There were a few nicer well maintained units in the rows stacked one on another with a driveway in between. Most of them looked like retired shipping trailers that had seen one too many deliveries although the cars in the driveways were almost uniformly late model flashy SUVs and luxury sedans. There were no flowerbeds in the postage stamp spaces in front of the trailers but incomprehensibly, as I neared the gate to the McCompound, I found a swimming pool.
It looked so out of place in that sea of tin boxes. A six foot red brick surround, laid in a fancy pattern, held a decent sized rectangle of water, thick with pine needles congealing on the surface of the water rendered aqua by the painted concrete. All guarded by a no nonsense chain link fence that boasted "Get Lot Information Here" on a huge orange sign. It sat on the top of steep hill and the road, punctuated by the cascading tin rooftops beside it deadended into a big pond that holds the overflow from the septic system. In other words, an authentic Southern working class neighborhood.
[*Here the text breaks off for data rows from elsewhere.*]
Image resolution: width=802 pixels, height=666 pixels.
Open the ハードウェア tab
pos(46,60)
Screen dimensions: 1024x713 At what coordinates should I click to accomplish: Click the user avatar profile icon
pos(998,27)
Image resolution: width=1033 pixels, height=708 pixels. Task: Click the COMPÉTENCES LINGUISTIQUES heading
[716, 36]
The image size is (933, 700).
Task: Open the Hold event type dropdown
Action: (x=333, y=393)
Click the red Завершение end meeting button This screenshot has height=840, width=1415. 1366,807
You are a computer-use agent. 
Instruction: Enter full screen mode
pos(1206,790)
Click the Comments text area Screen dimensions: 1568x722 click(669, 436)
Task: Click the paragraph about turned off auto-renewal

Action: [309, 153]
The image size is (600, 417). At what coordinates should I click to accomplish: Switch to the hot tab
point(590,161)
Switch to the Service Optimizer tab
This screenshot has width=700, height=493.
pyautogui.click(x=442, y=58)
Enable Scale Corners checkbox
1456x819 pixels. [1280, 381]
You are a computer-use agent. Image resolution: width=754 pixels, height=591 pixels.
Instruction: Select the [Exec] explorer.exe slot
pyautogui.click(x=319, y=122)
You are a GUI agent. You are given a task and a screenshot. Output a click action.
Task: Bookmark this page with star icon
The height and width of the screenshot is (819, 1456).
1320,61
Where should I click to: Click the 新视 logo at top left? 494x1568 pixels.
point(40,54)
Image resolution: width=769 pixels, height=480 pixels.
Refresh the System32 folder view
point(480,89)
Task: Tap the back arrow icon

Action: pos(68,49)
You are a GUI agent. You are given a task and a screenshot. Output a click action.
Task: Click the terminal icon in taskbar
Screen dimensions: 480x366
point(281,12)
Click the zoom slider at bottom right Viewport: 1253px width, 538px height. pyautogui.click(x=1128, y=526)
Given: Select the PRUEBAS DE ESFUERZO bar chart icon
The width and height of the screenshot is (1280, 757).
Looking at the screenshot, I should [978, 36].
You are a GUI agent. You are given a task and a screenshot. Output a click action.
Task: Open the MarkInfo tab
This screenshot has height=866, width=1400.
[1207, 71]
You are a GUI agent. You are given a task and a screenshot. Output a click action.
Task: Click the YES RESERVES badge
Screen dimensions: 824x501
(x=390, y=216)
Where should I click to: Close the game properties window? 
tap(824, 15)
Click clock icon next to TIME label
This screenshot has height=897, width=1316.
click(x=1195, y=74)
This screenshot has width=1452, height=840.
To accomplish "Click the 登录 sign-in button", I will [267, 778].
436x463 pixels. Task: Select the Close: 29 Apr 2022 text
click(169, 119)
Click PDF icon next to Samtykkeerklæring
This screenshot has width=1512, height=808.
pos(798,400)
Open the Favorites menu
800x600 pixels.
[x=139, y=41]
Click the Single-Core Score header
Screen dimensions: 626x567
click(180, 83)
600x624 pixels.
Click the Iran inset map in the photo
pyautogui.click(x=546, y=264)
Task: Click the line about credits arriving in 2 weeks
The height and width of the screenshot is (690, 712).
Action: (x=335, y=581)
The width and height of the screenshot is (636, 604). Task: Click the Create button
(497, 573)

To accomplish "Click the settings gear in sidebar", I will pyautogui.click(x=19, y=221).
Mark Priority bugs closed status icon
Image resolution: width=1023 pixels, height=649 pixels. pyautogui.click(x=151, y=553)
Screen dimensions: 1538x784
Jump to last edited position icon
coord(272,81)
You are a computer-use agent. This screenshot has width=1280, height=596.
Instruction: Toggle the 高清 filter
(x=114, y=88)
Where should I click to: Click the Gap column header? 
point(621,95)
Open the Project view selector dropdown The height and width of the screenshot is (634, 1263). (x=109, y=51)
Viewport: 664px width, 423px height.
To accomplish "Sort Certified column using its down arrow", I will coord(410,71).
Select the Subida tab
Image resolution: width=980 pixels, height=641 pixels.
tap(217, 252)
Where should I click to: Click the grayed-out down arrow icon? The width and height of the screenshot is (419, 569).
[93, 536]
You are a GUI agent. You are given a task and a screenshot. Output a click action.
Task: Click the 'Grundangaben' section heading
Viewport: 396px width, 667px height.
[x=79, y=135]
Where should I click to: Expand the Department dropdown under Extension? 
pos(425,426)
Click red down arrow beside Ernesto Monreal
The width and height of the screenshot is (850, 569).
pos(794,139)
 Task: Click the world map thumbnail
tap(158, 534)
It was remarkably lively. I can't have spent more than ten minutes traversing the main T, yet I saw at least a dozen people on their way in or out. It was a surprisingly mixed neighborhood. I saw middle aged and verging on eldery white people. A couple of sets of 30ish white guys, driving trucks with ladders in the back. A young Hispanic family with the children impeccably dressed, probably on their way to the mall. And one 45ish black guy trying to clean out the bed of his aging pickup. His garbage can was already full. He eyed me suspiciously before he returned to half heartedly rearranging whatever mysterious contents remained in the bed.
I looped past him and was soon within the sight of my gate again. The choices were to circle back around and deal with the unpleasantness of the main road or roll under the gate. I chose the gate. It felt like falling through a gap in time. I headed down the pavement to walk the last lap in an entirely different world. The south is funny like that.